Rezensionsnotiz zu
Süddeutsche Zeitung, 31.12.2001
Hans-Jochen Vogels Sammlung von Aufsätzen, Reden und Vorträgen seit 1997 beschwört die Widersprüche der Demokratie, die es immer wieder aufleben zu lassen gelte, berichtet Helga Grebing. Vogel setzt sich in seinem Band mit der stetig wachsenden Ökonomisierung der globalen, gesellschaftlichen Ordnungen auseinander, mit der zunehmenden "Unübersichtlichkeit politischer Entscheidungsprozesse" und mit den Chancen der "unmittelbaren Bürgerbeteiligung". Zur Frage Nation nehme der Autor auf differenzierte Art und Weise Stellung, wenn er daran festhalte, dass die Nation trotz der europäischen Einheit ihre Funktion als "Identifikationsmöglichkeit" wahren müsse.

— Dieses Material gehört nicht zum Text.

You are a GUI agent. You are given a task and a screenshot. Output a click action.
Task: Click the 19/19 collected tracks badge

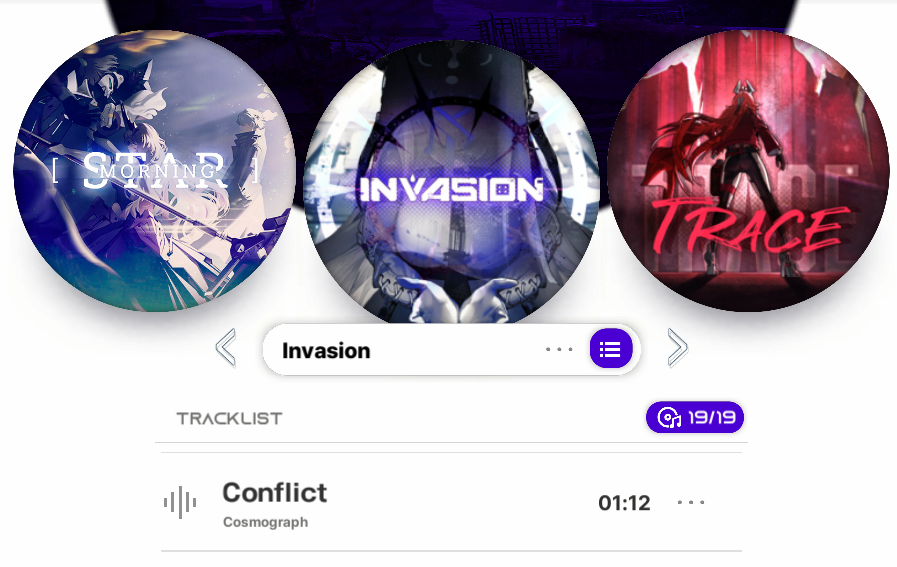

Stellung nimmt Vogel auch zu dem Thema Vergangenheitsbewältigung, so Grebing, die er als stetiges, dauerhaftes Erinnern nicht als das Absolvieren von "Betroffenheitsritualen" begreife. Die Geschichte der SPD und ihre Zukunftschancen sind ein weiteres Themenfeld für Vogel. Grebing freut sich, dass Vogel nicht "oberlehrerhaft" auftritt, sondern dass er sich als "nachdenkender und nachdenklicher Zeitgenosse" zeigt.